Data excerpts
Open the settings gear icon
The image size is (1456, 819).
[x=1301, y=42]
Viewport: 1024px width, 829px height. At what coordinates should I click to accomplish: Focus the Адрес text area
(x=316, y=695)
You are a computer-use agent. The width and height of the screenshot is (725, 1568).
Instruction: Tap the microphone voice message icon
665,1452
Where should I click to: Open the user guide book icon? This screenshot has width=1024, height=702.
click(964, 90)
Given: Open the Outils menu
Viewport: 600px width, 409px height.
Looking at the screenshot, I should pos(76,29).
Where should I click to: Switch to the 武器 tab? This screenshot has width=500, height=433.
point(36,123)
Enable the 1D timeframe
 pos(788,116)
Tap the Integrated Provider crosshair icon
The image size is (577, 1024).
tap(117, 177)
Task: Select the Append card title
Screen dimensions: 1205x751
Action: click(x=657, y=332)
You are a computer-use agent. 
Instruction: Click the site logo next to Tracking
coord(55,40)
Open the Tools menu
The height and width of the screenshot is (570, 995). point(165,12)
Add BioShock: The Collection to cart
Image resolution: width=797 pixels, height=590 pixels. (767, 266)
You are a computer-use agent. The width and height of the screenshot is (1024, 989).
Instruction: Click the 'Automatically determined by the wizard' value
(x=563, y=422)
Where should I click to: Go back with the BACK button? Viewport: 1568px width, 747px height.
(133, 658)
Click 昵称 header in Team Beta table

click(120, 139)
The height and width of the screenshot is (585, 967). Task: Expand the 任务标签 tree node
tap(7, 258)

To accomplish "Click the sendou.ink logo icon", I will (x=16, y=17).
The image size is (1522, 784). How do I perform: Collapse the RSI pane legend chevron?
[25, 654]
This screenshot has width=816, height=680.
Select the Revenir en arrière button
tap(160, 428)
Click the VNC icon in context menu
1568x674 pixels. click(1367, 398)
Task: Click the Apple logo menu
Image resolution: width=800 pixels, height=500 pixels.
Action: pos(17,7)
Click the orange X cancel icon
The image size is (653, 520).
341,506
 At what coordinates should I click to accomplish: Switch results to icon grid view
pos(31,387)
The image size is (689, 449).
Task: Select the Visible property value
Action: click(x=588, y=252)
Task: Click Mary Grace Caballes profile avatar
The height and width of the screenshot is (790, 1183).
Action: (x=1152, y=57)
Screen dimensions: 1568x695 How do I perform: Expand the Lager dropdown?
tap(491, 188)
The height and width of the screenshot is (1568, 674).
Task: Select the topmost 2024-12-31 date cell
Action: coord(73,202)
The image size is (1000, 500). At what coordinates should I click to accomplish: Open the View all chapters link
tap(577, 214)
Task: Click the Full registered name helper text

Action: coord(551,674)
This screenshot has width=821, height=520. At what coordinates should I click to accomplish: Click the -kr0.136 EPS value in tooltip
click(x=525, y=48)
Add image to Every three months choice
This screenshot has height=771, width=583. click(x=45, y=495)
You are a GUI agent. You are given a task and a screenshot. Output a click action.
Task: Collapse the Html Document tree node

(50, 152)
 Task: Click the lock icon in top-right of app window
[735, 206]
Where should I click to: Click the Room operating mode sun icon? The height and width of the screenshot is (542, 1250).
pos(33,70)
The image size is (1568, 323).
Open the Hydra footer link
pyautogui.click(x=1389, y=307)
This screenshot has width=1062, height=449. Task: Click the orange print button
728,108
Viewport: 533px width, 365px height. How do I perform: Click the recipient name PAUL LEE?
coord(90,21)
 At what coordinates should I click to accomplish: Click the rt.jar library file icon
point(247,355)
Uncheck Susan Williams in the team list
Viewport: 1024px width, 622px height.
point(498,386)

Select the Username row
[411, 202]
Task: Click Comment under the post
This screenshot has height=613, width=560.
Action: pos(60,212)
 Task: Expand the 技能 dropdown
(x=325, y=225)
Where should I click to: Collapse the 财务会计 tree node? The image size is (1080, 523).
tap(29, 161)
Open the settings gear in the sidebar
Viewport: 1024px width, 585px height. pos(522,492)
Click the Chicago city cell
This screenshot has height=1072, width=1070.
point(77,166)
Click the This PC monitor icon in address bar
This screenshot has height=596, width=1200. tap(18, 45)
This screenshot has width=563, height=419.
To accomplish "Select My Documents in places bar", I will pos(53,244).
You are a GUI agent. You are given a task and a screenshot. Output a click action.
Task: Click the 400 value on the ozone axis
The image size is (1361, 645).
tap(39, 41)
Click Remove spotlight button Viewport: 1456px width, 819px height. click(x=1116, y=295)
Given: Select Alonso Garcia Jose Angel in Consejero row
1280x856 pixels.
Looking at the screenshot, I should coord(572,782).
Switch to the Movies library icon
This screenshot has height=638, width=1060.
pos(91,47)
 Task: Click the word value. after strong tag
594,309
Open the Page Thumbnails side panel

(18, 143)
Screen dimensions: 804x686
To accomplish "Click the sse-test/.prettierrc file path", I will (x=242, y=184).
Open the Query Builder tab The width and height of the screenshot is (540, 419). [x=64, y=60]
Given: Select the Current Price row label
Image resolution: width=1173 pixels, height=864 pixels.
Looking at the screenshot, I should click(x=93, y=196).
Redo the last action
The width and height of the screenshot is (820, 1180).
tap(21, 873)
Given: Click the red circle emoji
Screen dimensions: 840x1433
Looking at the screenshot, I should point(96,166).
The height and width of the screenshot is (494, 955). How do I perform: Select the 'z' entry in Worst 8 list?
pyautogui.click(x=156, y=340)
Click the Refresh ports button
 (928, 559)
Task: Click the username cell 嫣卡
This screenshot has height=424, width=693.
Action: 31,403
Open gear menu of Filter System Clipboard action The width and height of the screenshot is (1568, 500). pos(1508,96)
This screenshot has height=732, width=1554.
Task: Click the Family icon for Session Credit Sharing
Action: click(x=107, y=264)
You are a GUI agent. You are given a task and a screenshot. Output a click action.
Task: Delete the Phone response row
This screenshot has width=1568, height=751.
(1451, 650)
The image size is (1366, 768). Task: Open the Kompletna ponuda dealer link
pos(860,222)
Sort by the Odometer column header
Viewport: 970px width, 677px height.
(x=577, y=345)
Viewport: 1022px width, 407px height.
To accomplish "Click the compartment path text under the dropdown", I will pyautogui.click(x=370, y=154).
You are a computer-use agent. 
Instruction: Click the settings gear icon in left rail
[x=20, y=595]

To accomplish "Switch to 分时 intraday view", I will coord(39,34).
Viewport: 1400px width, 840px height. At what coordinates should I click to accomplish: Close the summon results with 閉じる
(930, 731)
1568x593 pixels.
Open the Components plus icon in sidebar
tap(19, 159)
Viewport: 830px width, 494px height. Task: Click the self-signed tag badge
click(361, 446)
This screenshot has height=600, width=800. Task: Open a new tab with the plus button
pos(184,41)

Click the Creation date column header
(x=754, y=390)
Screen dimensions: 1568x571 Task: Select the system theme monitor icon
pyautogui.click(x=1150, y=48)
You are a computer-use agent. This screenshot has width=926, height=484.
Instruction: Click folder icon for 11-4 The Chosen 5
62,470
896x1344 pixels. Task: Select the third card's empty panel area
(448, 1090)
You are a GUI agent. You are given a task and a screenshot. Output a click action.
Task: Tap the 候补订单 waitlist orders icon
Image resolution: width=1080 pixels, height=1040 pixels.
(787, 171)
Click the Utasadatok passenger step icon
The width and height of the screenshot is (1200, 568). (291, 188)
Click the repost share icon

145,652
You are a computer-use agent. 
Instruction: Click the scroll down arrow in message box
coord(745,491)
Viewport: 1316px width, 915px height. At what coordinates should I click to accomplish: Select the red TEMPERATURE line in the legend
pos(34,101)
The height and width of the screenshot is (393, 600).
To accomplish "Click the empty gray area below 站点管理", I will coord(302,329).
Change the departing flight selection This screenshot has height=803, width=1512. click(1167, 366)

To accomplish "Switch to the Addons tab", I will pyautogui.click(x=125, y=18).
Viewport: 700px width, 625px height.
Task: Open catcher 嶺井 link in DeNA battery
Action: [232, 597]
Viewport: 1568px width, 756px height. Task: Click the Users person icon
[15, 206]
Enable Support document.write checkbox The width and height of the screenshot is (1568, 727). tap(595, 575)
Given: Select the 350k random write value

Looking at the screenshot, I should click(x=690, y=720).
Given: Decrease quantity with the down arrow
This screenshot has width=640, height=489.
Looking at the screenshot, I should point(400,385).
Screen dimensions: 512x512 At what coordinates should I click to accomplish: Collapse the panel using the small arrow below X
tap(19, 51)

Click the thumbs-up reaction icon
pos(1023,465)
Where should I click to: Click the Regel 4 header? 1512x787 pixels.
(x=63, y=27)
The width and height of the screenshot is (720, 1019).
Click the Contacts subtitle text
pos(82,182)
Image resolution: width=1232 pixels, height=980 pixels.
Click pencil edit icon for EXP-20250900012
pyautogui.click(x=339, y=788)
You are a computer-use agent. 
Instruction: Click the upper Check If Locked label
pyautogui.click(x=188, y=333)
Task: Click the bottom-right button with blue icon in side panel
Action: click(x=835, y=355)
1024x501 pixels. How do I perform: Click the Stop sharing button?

# Task details
Among the lines of the data, identify those with the word "under". Copy each of them.

# Result for this exercise
Task: Click Comment under the post
To accomplish "Click the compartment path text under the dropdown", I will pyautogui.click(x=370, y=154).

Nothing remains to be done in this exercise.